◆ Working data ◆
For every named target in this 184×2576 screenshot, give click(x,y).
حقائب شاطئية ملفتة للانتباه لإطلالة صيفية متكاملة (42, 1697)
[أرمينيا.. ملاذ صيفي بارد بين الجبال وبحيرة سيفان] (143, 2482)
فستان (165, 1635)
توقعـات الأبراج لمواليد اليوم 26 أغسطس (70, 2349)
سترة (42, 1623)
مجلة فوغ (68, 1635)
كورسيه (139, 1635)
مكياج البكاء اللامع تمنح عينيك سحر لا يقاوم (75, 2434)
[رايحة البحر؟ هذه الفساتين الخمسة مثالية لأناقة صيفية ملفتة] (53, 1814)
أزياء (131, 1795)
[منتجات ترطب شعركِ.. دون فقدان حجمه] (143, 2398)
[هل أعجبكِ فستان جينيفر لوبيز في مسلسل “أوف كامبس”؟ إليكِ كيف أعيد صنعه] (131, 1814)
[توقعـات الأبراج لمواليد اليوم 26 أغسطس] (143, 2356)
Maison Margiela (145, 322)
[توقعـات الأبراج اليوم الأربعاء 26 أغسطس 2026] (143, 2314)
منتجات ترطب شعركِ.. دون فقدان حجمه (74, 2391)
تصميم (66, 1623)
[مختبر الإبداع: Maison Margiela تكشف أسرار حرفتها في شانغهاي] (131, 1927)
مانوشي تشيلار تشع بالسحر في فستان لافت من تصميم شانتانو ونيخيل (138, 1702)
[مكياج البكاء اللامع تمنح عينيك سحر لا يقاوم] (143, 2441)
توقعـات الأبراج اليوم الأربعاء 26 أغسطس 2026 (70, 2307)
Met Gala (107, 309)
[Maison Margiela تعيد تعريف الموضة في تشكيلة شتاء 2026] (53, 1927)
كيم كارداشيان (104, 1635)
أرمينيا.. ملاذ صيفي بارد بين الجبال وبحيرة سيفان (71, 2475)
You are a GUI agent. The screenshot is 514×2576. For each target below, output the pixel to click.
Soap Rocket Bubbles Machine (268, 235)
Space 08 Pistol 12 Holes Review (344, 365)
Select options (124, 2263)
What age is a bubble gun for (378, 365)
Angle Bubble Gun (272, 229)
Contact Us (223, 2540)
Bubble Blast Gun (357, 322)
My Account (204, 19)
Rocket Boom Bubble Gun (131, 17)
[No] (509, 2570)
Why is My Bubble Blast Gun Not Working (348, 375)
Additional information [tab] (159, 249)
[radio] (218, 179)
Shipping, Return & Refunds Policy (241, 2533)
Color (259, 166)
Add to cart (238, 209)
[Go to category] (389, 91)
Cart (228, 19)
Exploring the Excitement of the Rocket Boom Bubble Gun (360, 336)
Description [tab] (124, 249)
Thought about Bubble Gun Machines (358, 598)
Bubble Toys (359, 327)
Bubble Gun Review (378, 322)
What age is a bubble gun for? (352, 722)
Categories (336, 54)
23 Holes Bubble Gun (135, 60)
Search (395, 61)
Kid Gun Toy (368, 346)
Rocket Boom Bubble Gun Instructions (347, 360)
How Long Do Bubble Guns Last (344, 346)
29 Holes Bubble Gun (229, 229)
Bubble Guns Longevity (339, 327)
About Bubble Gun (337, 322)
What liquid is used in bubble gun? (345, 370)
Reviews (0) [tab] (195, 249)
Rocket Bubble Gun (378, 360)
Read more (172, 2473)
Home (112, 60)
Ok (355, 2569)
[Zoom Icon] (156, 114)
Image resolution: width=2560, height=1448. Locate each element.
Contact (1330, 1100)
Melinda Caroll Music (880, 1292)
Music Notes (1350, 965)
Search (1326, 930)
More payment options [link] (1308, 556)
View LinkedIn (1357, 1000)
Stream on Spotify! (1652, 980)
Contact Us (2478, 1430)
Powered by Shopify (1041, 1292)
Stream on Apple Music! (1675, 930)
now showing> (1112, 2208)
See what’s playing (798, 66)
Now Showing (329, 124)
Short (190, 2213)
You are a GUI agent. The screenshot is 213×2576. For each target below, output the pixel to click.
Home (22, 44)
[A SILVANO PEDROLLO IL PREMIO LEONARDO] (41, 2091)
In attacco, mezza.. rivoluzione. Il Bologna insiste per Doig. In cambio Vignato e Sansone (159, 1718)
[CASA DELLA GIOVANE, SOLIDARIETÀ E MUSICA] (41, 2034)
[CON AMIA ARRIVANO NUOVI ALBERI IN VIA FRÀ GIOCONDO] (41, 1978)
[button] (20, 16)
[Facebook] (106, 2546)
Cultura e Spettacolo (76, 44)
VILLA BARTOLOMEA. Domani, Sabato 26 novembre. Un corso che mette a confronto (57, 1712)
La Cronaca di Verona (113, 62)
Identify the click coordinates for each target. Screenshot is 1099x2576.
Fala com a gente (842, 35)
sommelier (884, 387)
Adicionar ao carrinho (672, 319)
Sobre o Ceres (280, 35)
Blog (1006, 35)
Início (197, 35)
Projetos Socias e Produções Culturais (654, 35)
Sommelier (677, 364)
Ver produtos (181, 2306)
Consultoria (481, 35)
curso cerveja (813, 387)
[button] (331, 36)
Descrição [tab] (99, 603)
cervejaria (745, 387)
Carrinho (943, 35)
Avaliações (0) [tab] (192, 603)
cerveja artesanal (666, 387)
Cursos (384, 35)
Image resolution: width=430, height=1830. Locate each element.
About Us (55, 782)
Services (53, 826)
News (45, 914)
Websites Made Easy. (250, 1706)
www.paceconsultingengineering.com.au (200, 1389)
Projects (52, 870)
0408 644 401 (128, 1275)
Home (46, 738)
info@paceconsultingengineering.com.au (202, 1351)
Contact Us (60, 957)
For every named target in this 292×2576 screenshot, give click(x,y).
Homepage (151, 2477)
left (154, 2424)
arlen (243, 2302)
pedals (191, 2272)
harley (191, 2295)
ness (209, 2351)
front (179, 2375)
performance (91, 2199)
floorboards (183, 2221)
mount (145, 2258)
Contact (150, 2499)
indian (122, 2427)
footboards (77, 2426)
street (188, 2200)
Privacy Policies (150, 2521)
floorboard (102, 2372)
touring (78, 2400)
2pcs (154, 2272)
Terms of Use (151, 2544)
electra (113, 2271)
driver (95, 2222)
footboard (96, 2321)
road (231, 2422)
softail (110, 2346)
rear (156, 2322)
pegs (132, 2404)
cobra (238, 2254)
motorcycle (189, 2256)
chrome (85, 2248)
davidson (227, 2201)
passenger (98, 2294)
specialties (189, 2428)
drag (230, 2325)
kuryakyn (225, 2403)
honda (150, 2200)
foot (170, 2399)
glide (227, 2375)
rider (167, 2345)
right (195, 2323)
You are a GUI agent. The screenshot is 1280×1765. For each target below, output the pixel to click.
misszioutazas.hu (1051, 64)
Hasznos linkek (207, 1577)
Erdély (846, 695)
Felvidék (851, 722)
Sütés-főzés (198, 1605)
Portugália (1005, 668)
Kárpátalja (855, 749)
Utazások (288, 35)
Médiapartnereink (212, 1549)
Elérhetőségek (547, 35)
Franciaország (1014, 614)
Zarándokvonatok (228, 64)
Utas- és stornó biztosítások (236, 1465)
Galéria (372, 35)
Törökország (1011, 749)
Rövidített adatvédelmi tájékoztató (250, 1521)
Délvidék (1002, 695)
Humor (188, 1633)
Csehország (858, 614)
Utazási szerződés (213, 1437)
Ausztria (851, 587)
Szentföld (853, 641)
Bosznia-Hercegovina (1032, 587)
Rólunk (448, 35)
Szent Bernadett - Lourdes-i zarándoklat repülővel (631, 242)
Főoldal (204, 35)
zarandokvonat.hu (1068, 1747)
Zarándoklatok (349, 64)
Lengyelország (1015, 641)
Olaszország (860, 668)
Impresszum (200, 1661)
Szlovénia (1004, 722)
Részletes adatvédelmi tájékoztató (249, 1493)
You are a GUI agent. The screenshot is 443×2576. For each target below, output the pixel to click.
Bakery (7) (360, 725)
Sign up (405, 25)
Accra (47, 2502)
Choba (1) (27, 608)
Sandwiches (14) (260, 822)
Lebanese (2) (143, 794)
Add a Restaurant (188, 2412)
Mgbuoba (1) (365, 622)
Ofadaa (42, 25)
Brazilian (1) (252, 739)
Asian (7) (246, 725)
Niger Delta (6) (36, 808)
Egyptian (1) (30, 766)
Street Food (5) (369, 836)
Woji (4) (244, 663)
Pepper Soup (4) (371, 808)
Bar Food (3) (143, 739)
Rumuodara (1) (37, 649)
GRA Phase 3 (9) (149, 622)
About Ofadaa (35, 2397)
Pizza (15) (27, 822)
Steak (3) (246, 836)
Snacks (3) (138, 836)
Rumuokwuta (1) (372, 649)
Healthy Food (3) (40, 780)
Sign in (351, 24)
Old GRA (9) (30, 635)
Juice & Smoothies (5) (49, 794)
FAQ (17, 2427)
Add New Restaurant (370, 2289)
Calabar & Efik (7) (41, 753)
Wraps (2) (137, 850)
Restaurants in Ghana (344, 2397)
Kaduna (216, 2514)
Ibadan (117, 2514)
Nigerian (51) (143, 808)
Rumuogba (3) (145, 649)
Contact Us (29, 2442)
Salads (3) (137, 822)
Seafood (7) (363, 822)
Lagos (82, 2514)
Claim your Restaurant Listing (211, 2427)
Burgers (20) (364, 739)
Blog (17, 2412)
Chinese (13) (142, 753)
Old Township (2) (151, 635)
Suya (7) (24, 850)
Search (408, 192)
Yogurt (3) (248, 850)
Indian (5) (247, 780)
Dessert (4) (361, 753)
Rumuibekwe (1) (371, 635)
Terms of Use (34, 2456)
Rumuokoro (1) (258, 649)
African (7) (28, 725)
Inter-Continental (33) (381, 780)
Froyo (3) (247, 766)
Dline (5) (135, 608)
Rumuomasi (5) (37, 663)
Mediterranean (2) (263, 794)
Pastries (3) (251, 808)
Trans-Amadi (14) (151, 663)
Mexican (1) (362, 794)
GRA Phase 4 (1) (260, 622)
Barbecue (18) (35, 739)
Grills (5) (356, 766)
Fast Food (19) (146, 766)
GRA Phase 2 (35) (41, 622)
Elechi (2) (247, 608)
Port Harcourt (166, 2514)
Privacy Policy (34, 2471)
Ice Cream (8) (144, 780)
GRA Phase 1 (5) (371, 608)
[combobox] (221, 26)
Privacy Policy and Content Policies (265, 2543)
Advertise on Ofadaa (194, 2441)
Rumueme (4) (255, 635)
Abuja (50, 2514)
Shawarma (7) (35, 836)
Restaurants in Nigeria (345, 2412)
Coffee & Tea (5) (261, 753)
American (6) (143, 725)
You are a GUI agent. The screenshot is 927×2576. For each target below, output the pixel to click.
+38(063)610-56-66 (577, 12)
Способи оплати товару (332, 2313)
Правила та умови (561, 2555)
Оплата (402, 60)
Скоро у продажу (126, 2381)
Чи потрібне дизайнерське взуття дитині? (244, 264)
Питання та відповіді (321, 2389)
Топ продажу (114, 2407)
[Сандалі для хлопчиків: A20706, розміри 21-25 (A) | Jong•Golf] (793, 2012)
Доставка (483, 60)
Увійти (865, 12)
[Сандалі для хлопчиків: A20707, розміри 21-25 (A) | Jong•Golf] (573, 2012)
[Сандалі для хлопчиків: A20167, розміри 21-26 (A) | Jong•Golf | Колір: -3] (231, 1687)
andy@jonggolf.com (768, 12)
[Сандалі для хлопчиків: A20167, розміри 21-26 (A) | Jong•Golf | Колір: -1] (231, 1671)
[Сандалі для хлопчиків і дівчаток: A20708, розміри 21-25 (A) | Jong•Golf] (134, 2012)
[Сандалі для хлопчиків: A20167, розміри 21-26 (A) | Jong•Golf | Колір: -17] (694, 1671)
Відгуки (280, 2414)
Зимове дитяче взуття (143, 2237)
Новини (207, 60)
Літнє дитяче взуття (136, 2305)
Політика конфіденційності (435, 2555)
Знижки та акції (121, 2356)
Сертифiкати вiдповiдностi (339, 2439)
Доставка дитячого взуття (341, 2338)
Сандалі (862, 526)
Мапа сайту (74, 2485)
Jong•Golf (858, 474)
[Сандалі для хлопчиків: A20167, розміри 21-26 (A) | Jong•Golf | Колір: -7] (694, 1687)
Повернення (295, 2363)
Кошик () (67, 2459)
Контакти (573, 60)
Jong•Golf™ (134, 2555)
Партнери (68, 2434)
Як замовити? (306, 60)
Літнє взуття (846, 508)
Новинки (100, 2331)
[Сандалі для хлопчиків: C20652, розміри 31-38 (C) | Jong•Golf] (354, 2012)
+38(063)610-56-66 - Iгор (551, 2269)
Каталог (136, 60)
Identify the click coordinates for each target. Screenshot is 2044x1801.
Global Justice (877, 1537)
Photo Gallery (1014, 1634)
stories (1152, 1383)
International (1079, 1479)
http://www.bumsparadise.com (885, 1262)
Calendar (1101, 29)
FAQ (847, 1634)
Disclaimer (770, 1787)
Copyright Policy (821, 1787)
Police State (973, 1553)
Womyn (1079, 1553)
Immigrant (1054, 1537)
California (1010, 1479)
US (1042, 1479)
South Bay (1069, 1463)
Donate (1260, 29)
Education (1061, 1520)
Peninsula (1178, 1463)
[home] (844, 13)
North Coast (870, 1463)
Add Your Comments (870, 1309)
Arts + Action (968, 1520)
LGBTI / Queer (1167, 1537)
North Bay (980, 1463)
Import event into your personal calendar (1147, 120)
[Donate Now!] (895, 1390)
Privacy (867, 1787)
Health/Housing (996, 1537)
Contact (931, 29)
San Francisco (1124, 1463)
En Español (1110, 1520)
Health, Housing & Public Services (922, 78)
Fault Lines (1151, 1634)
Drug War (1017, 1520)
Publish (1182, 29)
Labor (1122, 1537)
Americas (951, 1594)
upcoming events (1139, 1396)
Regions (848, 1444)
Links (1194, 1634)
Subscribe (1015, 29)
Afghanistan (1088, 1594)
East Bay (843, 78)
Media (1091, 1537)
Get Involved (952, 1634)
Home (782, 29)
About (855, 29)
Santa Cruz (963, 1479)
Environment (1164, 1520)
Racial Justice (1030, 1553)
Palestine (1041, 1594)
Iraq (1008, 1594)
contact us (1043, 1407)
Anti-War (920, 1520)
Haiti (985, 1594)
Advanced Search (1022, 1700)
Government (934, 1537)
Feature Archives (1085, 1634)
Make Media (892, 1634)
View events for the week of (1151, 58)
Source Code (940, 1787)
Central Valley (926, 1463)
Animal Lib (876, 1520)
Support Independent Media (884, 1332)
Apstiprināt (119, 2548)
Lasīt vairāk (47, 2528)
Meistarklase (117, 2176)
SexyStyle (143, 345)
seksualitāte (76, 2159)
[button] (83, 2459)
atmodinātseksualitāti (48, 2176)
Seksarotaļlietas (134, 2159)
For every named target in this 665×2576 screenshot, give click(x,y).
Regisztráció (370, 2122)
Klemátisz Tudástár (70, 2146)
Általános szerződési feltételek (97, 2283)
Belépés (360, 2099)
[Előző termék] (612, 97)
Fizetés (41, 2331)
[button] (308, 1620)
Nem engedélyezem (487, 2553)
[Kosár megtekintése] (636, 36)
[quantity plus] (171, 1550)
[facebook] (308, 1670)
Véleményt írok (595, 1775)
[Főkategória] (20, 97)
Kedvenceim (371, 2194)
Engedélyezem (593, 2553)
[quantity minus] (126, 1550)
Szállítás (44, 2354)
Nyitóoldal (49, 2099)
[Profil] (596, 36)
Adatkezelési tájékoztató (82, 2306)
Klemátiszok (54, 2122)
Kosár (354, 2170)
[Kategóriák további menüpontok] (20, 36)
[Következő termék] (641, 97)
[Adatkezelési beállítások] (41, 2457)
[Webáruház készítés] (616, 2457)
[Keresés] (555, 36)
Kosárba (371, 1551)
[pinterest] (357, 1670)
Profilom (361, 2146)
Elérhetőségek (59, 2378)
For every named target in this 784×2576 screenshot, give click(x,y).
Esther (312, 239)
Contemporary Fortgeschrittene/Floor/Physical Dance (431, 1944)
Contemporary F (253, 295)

◆ To do ◆
Go through the entries above and copy every line containing "events".

◆ Response to this task ◆
upcoming events (1139, 1396)
View events for the week of (1151, 58)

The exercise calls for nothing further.